Goals, Objectives, and Targeted Activities
1.DATASETS -- Dataset selection and provision from both industrial and published sources on the basis of both intrinsic difficulty or lack previous success as well as biological and medical relevance. Development and analysis of large QSAR datasets with ~ 50,000-100,000 molecules.

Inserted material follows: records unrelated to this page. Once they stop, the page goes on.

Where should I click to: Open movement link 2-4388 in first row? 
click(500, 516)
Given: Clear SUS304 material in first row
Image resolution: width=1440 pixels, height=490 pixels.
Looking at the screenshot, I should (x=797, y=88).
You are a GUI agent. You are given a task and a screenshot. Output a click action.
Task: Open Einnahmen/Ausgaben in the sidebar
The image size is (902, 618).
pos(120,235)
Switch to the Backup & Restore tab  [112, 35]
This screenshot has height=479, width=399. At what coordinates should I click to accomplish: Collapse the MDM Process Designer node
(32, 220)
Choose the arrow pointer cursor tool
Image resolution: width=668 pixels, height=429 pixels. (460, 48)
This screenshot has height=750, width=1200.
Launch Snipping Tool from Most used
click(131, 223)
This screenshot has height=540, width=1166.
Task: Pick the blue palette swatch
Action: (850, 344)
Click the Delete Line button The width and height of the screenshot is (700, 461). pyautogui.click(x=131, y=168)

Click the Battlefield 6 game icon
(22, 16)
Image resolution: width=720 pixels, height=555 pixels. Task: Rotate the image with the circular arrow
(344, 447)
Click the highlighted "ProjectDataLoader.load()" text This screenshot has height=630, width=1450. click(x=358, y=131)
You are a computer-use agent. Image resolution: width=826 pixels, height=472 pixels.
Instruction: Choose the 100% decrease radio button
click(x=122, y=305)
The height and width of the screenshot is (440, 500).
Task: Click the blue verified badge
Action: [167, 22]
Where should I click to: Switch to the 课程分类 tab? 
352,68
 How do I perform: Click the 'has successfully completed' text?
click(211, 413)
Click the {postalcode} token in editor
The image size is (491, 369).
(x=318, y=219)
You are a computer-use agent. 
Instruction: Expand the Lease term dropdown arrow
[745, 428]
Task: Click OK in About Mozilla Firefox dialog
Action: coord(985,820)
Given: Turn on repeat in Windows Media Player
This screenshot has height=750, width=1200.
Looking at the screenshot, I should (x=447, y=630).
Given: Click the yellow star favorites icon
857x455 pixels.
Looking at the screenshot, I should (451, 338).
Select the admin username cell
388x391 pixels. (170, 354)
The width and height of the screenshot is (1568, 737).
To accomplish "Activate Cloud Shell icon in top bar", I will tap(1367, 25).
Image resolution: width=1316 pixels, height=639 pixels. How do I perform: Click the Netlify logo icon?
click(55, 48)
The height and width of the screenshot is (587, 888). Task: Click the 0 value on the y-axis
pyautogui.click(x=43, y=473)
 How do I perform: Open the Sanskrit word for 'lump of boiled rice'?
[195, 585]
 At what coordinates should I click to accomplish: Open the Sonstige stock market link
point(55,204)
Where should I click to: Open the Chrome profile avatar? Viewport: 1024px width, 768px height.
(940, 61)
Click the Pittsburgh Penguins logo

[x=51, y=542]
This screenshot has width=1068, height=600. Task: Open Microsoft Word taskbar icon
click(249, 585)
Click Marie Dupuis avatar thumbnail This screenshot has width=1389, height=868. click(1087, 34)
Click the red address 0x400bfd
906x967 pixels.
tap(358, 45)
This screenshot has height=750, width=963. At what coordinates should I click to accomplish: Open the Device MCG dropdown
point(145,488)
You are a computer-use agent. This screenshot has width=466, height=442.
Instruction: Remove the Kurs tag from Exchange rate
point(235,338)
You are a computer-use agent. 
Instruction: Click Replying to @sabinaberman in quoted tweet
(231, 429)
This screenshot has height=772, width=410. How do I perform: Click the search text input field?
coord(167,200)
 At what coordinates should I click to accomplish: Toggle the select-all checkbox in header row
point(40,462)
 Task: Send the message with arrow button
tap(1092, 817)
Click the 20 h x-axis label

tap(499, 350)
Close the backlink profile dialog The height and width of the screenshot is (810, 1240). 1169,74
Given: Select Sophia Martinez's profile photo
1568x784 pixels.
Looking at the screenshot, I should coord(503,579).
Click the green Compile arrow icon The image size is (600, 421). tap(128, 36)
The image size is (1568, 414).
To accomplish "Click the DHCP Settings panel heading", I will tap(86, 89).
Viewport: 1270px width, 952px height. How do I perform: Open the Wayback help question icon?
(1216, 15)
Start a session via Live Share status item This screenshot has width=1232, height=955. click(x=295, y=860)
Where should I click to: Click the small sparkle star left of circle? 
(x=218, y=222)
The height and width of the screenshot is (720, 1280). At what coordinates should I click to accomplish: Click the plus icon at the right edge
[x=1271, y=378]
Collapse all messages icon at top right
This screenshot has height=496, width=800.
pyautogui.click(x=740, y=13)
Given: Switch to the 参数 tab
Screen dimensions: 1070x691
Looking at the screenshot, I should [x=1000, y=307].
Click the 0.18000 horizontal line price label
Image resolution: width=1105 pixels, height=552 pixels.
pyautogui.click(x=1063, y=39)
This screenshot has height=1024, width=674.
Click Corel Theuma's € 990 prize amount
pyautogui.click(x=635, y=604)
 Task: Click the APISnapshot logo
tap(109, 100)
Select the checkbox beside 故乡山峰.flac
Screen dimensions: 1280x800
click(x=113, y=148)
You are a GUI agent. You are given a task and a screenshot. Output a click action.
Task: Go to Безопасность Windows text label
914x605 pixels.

2.DESCRIPTORS -- Development of rapidly calculable Wavelet Coefficient Descriptors (WCDs) that capture important features of molecular electron density distributions from either Transferable Atom Equivalent (TAE) reconstruction or from DFT or ab-initio wavefunctions. Development of shape-specific electronic property descriptors. Promoting and supporting RECON code for TAE and wavelet descriptor generation.
3.DATAMINING TOOLS - Benchmarking, documenting and promoting StripMiner code for feature reduction with Genetic Algorithms and Sensitivity analysis. StripMiner incorporates bootstrapping and bagging for predictions based on support vector machines, neural networks, partial least squares and GA regression clustering for drug design . Creation of ensemble support vector machine approaches for drug design including automated feature and model selection.
Area Background
This project develops an infrastructure for rapid drug design using chemometric information from large molecular datasets. In a first phase, new descriptors were developed that are potentially related to biological activities. In a second phase, machine learning models were developed to predict these biological activities. In the third phase, the descriptors and modeling procedures will be validated and enhanced.
The project has two major components: development of molecular descriptors and creation of strip mining tools to predict bioresponses based on these descriptors. We have developed two new types of electron density-based descriptors as alternatives to traditional 2D and 3D property descriptors. The new descriptor types include a set of wavelet coefficient descriptors (WCDs), and a new type of shape-specific electronic property descriptors. The performance of the WCDs has been benchmarked against TAE descriptors and all other modern QSAR descriptors available in the open literature. The newer shape-specific descriptors are still under development, but will be the subject of an ACS meeting presentation in April. We have created a suite of inference and validation tools for bio-response prediction. Current StripMiner modules include neural network, GA-driven clustering, GA-clustering with Semi-supervised learning. A full cycle SVM QSAR methodology has been developed including feature selection, automated model selection, and robust ensemble predictions. Several benchmark datasets (CCK, NCI Developmental Therapeutics anti-cancer, HIV reverse-transcriptase inhibitor data sets and a tyrosine kinase dataset were analyzed in addition to the Lombardo ADME dataset. Standard formats for web dissemination of our datasets and results are being developed.
Area References
The
DDASSL project activities and products are fully documented at www.drugmining.com.
Potential Related Projects
1) Development of screening and virtual library generation for rapid-responses to biological threats to humans, plants and animals. 2) Protein-stationary phase interaction modeling for bioseparations technology. 3) Displacement chromatography modeling and displacer design. 4) Molecular design techniques as applied to molecules of non-biological interest such as Materials by Design or specialization and optimization of industrial intermediates.